In my last blog, I mused about trains… specifically, how they used to be the biggest and baddest technology around, especially for transmitting information. Today I want to take the railroad idea one step further and explore the people idea behind laying the track itself. Let me explain.
Back in the 1800s, train tracks were laid down piece by piece. They were the definition of manmade. Railroad workers – or gandy dancers, as they were called back then – would lay down track as they went, unloading track off a train, laying that track down in front of the train, and then driving over it when a stretch was completed. Repeat. Repeat. Repeat. It was a manual, dangerous, and pioneering process, and primarily done by immigrant labor who laid the steel backbone of our country, East to West.

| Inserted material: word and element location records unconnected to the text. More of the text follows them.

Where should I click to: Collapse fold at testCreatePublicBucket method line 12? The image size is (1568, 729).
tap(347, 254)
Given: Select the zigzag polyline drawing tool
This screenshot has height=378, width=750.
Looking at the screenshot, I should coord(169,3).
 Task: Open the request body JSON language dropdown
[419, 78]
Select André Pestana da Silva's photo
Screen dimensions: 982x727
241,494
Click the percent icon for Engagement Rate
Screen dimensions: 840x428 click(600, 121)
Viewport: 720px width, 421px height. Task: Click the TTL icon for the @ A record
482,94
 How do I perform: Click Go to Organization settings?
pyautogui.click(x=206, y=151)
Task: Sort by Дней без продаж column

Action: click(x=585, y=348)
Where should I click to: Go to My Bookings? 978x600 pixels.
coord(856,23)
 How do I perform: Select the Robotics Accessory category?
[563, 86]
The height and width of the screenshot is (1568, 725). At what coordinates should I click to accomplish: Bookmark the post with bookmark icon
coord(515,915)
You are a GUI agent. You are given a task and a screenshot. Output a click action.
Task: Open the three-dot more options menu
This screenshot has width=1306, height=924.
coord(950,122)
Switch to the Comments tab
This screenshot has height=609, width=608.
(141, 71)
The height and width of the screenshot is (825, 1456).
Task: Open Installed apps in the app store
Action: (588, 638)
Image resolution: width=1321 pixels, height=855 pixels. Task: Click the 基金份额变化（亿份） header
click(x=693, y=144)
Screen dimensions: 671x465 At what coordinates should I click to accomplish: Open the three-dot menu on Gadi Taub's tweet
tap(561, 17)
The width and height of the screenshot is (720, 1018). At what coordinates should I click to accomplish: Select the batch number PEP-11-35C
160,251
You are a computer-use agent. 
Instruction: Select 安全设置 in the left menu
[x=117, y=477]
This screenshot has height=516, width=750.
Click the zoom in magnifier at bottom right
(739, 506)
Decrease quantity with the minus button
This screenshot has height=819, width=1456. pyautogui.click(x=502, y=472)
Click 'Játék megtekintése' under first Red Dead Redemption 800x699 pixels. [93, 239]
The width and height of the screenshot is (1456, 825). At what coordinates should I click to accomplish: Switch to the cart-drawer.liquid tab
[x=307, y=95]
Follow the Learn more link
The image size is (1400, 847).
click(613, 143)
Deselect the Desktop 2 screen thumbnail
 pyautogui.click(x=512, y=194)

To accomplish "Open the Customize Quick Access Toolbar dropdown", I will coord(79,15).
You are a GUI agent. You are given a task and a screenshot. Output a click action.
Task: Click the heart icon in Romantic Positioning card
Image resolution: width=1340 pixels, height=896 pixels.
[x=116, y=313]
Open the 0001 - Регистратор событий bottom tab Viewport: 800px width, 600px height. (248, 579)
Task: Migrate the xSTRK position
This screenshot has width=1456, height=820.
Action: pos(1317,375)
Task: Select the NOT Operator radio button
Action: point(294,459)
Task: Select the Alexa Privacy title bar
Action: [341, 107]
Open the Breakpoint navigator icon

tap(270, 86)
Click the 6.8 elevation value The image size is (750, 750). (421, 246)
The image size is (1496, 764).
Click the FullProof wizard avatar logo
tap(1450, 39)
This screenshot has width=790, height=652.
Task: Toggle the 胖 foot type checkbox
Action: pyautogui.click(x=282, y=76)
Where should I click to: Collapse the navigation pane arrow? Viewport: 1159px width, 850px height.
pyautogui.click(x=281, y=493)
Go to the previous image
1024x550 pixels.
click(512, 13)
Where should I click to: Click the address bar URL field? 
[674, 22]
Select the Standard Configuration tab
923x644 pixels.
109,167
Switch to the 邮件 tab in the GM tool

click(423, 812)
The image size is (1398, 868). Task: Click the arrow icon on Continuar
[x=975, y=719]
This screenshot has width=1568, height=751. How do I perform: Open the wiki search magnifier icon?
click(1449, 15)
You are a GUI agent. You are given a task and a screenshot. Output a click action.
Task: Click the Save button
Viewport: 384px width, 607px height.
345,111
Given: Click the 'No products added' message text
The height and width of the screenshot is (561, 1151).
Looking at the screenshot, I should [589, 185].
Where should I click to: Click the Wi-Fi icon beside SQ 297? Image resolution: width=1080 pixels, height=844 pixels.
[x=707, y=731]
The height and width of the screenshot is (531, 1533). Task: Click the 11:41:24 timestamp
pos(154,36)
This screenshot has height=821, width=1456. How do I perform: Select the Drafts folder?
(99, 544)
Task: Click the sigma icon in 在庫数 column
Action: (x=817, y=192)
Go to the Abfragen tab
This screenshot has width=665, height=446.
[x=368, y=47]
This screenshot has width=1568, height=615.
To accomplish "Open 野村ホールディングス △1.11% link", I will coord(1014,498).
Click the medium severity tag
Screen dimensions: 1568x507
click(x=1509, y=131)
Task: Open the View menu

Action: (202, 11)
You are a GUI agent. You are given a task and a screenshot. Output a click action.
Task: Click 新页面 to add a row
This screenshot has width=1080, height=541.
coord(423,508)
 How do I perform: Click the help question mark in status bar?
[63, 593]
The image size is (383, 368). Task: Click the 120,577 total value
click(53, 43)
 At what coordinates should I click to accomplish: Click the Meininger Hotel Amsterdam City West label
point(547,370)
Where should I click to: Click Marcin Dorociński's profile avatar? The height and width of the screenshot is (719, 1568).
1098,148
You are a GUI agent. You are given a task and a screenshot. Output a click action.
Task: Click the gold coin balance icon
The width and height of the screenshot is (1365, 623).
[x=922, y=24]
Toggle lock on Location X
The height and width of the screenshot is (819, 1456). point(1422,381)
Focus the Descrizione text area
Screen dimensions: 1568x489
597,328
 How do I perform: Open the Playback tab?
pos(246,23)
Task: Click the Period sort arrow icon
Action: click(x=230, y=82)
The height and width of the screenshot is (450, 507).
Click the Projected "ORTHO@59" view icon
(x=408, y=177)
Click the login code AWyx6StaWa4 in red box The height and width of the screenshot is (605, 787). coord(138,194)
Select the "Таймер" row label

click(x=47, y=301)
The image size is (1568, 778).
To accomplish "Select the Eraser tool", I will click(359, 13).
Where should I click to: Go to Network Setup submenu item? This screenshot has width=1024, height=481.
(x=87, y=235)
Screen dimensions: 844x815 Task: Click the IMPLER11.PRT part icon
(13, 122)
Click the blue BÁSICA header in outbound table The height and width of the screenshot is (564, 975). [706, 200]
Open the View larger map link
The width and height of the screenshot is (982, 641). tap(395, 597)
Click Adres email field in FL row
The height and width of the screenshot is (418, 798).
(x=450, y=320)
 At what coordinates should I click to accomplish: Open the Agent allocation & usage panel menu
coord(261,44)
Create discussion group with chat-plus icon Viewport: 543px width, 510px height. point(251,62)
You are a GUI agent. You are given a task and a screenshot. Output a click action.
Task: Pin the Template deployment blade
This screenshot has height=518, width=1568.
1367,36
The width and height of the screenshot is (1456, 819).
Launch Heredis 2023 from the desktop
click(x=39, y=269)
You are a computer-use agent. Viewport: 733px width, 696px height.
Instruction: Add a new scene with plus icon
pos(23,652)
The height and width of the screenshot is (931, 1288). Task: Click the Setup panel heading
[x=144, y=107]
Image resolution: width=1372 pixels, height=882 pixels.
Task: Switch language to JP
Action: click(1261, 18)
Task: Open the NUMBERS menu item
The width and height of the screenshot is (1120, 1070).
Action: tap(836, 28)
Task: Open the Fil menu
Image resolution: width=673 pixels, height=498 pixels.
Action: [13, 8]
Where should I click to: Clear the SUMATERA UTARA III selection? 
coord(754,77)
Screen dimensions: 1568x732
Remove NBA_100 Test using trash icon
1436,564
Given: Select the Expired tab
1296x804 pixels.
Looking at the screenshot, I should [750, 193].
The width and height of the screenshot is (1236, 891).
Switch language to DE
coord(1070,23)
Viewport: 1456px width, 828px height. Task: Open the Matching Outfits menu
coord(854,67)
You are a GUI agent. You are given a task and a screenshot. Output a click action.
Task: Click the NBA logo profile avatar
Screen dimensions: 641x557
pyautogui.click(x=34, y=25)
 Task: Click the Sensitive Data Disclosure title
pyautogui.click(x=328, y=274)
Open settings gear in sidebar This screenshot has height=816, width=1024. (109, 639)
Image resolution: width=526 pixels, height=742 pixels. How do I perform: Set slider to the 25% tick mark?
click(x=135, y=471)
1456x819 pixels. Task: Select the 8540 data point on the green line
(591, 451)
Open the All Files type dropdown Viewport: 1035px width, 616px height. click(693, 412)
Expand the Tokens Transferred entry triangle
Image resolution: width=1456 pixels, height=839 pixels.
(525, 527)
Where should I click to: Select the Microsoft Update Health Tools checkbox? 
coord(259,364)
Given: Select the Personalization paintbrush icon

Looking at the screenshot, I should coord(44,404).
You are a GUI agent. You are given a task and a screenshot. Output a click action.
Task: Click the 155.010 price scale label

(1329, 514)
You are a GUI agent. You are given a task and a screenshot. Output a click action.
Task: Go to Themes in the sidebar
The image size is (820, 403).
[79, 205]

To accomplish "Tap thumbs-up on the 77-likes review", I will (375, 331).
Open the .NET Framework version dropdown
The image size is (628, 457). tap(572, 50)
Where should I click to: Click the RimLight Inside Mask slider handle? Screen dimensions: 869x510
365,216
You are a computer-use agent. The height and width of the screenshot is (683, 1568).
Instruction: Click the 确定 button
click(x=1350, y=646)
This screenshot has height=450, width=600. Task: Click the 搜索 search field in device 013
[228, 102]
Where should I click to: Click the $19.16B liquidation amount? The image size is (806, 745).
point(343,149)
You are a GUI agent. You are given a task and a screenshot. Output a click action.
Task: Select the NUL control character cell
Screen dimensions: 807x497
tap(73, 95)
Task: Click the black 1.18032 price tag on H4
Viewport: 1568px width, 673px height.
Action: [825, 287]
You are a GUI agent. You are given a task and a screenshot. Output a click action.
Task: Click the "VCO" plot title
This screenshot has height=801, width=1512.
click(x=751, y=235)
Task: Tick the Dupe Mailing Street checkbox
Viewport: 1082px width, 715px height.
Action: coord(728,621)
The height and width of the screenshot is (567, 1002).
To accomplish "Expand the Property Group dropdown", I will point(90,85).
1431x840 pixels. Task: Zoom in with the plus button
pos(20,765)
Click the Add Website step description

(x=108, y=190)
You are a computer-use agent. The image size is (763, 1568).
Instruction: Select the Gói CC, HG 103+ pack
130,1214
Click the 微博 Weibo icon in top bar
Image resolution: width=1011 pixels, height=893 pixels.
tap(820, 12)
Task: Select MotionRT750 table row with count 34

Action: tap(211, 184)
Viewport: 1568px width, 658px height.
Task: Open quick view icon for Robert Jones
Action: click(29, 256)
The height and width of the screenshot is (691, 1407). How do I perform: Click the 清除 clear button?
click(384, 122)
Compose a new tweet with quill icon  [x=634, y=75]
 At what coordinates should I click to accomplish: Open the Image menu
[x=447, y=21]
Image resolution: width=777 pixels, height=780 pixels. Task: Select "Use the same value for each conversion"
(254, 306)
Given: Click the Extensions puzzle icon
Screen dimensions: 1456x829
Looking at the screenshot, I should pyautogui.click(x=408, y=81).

Today our nation’s train infrastructure has extended its iron fingers to every corner of the country. And it’s as busy as it’s ever been. While the iconic “Gandy Dancer” is now a piece of history past, the role of “track technician” lives on, although it’s primarily focused on modernization and upgrades. Now here’s the interesting part. Today’s railroad track must constantly be tested, replaced, and configured, a job now performed by elaborate computerized rail machines that move/replace/configure rail at an astonishing rate… and with minimal human involvement (Watch this video, you’ll be blown away). These machines are quite literally doing the heavy lifting. With minimal staff in a few hours, these machines are accomplishing what crews of the 1800s took weeks or even months to achieve.
What’s the leadership lesson here?
It’s never been about the track. And the machines are not really replacing us. The way we modernize with technology today is the same as we modernized in the past. It’s just that the pace is accelerated.
At the end of the day, it’s about people. Always has been. Whether we do the work, create the machines that do the work, or oversee the machines, people are at the heart of the equation. So stop worrying about technology. Whether you and your team are manually driving the spikes or programming the robots that actually do the work, a great leader knows that people make all the difference. So lead them wisely.